A Milano si progetta la nuova sede di Casa Cicca Museum

Cultura e spettacolo
Casa Cicca Museum, nata un decennio fa in uno storico bordello, rilancia il suo progetto artistico con una nuova sede che aprirà a Milano: la più piccola casa museo abitata e aperta al pubblico.

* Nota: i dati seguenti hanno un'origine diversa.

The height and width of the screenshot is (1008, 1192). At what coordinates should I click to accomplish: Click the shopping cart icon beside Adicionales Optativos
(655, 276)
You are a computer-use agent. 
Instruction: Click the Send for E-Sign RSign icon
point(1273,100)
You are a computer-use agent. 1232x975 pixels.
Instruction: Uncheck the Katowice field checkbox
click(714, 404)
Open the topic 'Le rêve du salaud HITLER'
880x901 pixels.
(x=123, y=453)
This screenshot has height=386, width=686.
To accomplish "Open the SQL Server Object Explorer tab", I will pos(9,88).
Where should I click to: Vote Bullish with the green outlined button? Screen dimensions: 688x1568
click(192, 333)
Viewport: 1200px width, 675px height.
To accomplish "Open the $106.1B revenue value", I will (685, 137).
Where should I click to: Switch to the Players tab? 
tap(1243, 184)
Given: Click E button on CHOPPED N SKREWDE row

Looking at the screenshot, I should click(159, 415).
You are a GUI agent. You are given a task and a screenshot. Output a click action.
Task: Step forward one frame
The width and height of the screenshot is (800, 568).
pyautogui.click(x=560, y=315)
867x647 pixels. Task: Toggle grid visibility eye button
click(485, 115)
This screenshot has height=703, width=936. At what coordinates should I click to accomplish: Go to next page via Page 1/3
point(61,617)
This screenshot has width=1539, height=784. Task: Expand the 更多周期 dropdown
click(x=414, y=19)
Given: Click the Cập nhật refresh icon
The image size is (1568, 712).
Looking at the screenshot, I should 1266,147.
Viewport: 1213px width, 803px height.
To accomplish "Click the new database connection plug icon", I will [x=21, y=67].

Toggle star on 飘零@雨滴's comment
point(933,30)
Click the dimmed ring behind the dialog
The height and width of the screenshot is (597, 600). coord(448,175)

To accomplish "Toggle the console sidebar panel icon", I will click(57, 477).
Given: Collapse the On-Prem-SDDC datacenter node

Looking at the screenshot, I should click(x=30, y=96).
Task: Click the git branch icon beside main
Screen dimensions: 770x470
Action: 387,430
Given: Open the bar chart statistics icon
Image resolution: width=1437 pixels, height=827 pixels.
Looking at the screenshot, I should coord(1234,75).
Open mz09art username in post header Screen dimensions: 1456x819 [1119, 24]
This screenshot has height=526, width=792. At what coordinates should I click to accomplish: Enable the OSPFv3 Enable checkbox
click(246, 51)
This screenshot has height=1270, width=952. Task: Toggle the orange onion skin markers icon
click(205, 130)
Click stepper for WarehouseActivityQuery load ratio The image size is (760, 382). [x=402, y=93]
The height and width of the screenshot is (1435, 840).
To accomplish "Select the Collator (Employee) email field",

Casa Cicca Museum nasce nel 2012 nella dimora della leggendaria mistress Deborah the Queen, una delle storiche case chiuse della zona sud di Milano. Inizialmente adottato dall’artista Giulia Currà come casa privata, con il tempo lo spazio diventa una vera e propria casa-museo che ospita mostre, workshop ed eventi. Negli anni, Casa Cicca Museum cambia sede due volte e durante il periodo di lockdown lo spazio chiude ma non arresta il suo lavoro: sotto la supervisione di Currà, Casa Cicca decide infatti di istituire un concorso per la progettazione della nuova sede che aprirà nella primavera 2023 in via Arquà 11 sempre a Milano.

Casa Cicca Museum
Casa Cicca Museum

CASA CICCA MUSEUM. LA NUOVA SEDE

Qualche anno fa Casa Cicca decise di istituire un concorso per la progettazione della terza sede in via Arquà, che ha portato alla scelta del collettivo Black Italy formato da Luca Ruali e Mata Tomasello Trifilò: saranno loro ad occuparsi della riprogettazione degli spazi interni e a firmare il progetto architettonico della nuova sede. Ci saranno mostre, concerti, performance e workshop destinati a favorire la connessione tra artisti da tutto il mondo. La casa organizzerà anche eventi, laboratori, momenti culinari e sessioni di ascolto collettivo; inoltre si potrà visitare la collezione permanente della che si è costituita negli anni e che ad oggi conta più di tremila opere e libri d’artista. “Casa Cicca vuole creare un cortocircuito rispetto a quello che accade solitamente nelle case-museo. Vogliamo invitare gli spettatori a vivere la casa come un luogo in trasformazione, in cui i visitatori non incontrano solamente opere storicizzate ma anzi scoprono la sperimentazione” ci racconta Currà. Insomma, con il 2023 riprende un progetto culturale che vuole favorire nuove opportunità e relazioni.